Repeat exactly, and only, the lines of the entries below from the one with "The image size is (561, 280)." through the one with "Uncheck Select locked cells option", both ends included.

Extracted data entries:
────

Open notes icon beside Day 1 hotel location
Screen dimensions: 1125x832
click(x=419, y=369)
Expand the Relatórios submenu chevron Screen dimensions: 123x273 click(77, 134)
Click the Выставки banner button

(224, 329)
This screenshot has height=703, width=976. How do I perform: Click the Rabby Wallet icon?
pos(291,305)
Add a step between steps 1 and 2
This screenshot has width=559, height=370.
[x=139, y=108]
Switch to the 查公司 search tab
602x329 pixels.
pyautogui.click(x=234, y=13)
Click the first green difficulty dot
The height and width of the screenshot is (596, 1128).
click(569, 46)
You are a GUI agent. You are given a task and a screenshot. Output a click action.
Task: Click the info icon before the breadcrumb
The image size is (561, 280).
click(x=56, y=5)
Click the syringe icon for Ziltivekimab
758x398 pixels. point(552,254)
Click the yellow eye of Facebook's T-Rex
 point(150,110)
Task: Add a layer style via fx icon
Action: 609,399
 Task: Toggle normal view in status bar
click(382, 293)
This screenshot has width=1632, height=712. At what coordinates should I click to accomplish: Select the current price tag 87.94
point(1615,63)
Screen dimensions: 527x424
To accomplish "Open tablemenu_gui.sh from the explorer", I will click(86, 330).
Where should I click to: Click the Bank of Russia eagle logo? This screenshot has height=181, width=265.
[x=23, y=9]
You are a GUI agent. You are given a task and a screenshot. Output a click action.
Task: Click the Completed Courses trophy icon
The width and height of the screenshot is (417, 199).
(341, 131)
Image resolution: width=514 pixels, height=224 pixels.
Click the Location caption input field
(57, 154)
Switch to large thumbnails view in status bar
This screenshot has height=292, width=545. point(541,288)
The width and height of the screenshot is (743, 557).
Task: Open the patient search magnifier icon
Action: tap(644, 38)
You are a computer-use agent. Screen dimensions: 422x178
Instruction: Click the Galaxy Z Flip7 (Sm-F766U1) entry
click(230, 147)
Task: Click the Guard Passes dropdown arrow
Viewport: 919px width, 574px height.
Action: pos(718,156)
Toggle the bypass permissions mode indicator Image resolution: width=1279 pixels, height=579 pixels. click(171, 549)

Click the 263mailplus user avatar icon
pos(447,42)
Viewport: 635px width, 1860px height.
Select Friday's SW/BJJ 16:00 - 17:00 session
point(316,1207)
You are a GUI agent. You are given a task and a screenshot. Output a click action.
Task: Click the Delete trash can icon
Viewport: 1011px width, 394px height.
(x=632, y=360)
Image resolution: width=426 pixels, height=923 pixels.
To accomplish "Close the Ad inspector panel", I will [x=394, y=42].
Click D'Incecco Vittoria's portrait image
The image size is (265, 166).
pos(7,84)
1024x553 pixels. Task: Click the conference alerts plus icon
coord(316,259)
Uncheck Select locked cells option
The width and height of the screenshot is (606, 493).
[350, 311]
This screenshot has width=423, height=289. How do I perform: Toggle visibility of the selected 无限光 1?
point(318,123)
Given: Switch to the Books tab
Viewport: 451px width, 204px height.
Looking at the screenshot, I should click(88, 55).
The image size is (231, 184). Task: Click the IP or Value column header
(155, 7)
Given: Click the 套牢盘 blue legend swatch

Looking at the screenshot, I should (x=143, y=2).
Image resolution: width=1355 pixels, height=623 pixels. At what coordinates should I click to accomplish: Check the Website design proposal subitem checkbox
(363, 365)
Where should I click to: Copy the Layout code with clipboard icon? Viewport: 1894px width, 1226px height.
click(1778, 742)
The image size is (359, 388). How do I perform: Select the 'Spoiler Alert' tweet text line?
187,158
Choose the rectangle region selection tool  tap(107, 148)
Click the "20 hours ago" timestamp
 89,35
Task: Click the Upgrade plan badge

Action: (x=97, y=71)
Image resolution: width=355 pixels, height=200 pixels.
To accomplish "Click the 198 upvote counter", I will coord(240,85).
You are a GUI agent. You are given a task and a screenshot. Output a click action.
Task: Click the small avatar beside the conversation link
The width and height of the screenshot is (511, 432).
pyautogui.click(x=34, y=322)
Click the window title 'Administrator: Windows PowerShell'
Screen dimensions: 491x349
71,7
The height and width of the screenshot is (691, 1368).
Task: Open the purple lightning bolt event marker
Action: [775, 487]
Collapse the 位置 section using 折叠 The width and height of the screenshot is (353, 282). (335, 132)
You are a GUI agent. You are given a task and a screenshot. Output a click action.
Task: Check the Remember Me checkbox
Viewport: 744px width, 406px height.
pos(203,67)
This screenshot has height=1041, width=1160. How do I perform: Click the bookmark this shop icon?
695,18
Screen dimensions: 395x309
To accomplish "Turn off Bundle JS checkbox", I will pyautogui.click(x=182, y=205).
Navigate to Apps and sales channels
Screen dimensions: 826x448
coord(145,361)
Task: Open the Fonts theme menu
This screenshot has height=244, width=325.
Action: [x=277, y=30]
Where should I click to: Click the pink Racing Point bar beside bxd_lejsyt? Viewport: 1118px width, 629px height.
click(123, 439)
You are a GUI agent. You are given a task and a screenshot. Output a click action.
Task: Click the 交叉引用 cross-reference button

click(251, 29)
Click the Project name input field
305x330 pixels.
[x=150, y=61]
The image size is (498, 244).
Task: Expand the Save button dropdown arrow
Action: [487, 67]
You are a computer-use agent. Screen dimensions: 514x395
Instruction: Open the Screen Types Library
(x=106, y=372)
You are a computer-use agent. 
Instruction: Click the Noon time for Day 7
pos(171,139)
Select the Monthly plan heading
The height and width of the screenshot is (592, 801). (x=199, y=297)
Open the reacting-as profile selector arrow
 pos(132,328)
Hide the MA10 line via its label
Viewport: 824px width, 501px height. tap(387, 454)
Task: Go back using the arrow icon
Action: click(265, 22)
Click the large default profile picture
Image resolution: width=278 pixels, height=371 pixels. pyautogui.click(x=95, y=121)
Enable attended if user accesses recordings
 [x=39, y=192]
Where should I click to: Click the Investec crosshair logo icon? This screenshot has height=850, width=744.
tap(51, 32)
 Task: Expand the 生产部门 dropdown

────

**RESPONSE FOR THIS EXERCISE**
The image size is (561, 280).
click(x=56, y=5)
Click the syringe icon for Ziltivekimab
758x398 pixels. point(552,254)
Click the yellow eye of Facebook's T-Rex
 point(150,110)
Task: Add a layer style via fx icon
Action: 609,399
 Task: Toggle normal view in status bar
click(382, 293)
This screenshot has width=1632, height=712. At what coordinates should I click to accomplish: Select the current price tag 87.94
point(1615,63)
Screen dimensions: 527x424
To accomplish "Open tablemenu_gui.sh from the explorer", I will click(86, 330).
Where should I click to: Click the Bank of Russia eagle logo? This screenshot has height=181, width=265.
[x=23, y=9]
You are a GUI agent. You are given a task and a screenshot. Output a click action.
Task: Click the Completed Courses trophy icon
The width and height of the screenshot is (417, 199).
(341, 131)
Image resolution: width=514 pixels, height=224 pixels.
Click the Location caption input field
(57, 154)
Switch to large thumbnails view in status bar
This screenshot has height=292, width=545. point(541,288)
The width and height of the screenshot is (743, 557).
Task: Open the patient search magnifier icon
Action: tap(644, 38)
You are a computer-use agent. Screen dimensions: 422x178
Instruction: Click the Galaxy Z Flip7 (Sm-F766U1) entry
click(230, 147)
Task: Click the Guard Passes dropdown arrow
Viewport: 919px width, 574px height.
Action: pos(718,156)
Toggle the bypass permissions mode indicator Image resolution: width=1279 pixels, height=579 pixels. click(171, 549)

Click the 263mailplus user avatar icon
pos(447,42)
Viewport: 635px width, 1860px height.
Select Friday's SW/BJJ 16:00 - 17:00 session
point(316,1207)
You are a GUI agent. You are given a task and a screenshot. Output a click action.
Task: Click the Delete trash can icon
Viewport: 1011px width, 394px height.
(x=632, y=360)
Image resolution: width=426 pixels, height=923 pixels.
To accomplish "Close the Ad inspector panel", I will [x=394, y=42].
Click D'Incecco Vittoria's portrait image
The image size is (265, 166).
pos(7,84)
1024x553 pixels. Task: Click the conference alerts plus icon
coord(316,259)
Uncheck Select locked cells option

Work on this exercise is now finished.